▶ [ACTION ITEM]: Leaving the pictures aside, repeat the entries exactly.

▶ [DATA SHOWN]:
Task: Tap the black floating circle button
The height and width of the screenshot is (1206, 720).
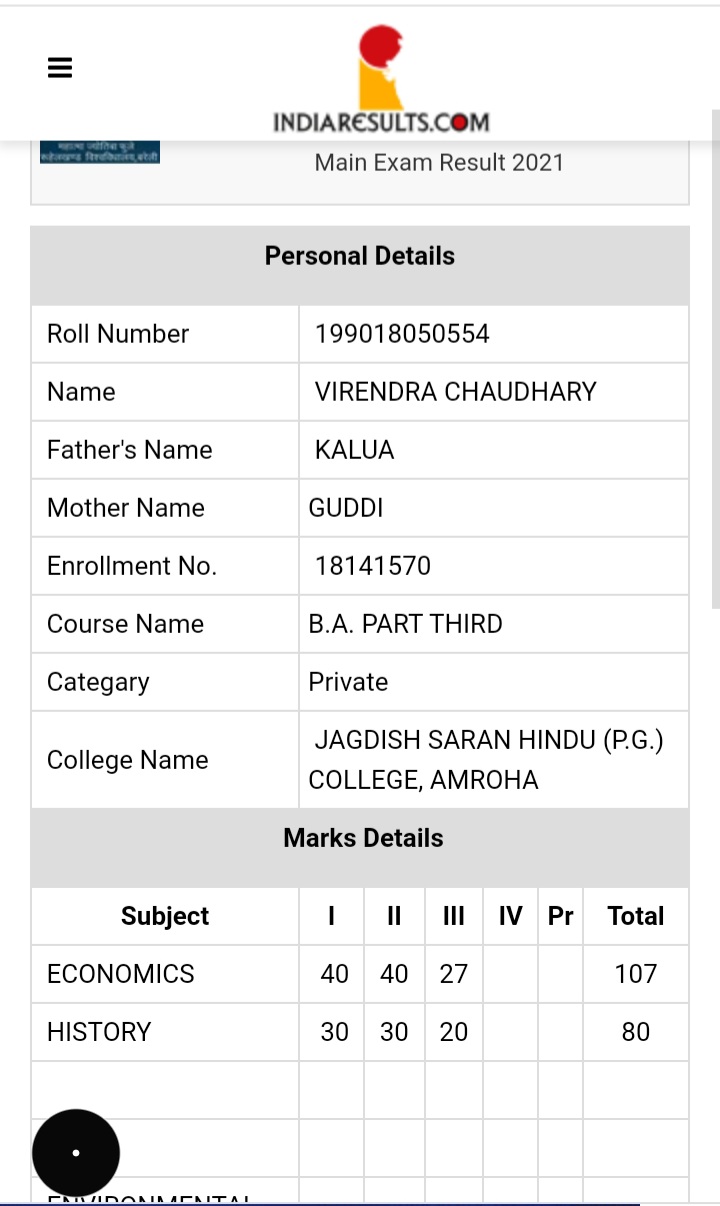Action: pos(76,1152)
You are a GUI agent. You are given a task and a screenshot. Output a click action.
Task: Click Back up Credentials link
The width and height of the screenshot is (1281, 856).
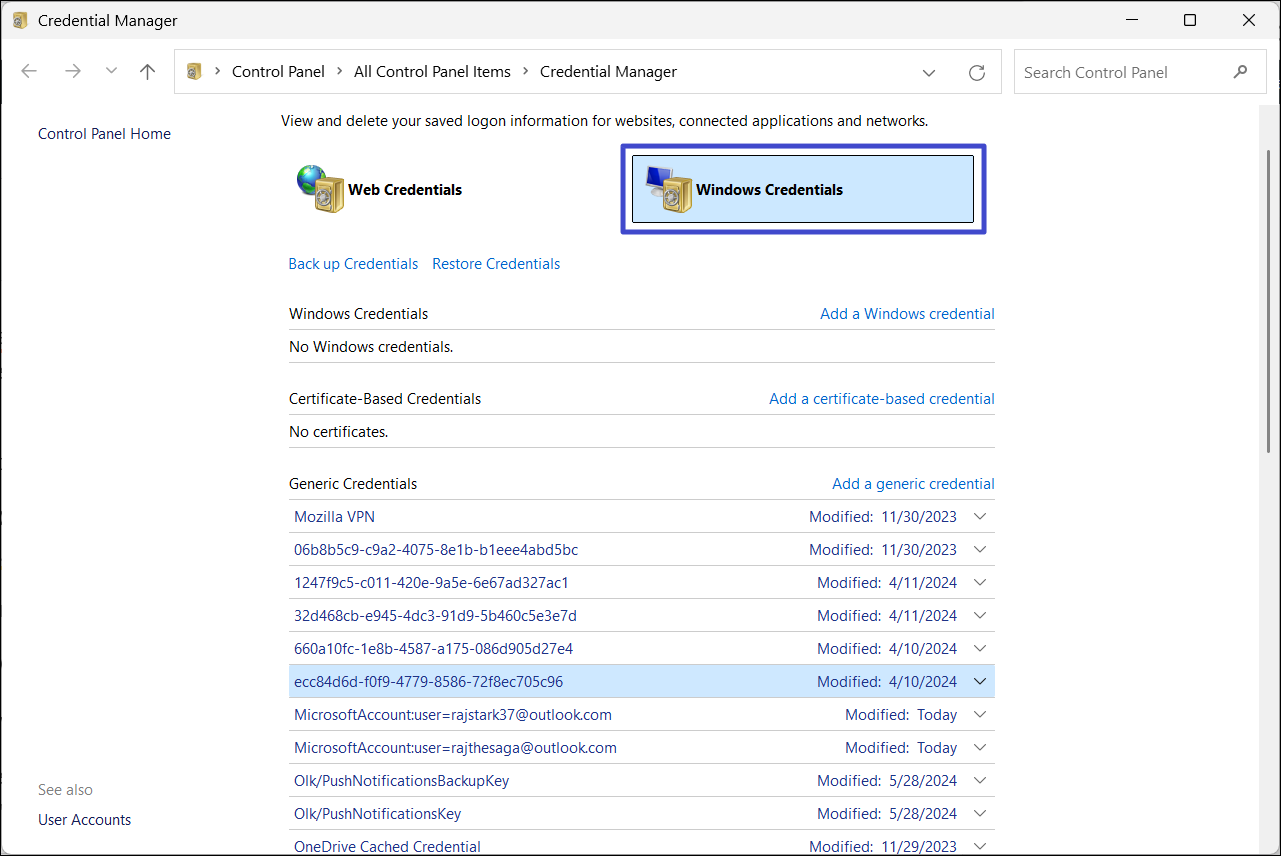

▶ [RESPONSE AREA]:
Task: Tap the black floating circle button
The height and width of the screenshot is (1206, 720).
Action: pos(76,1152)
You are a GUI agent. You are given a task and a screenshot. Output a click action.
Task: Click Back up Credentials link
The width and height of the screenshot is (1281, 856).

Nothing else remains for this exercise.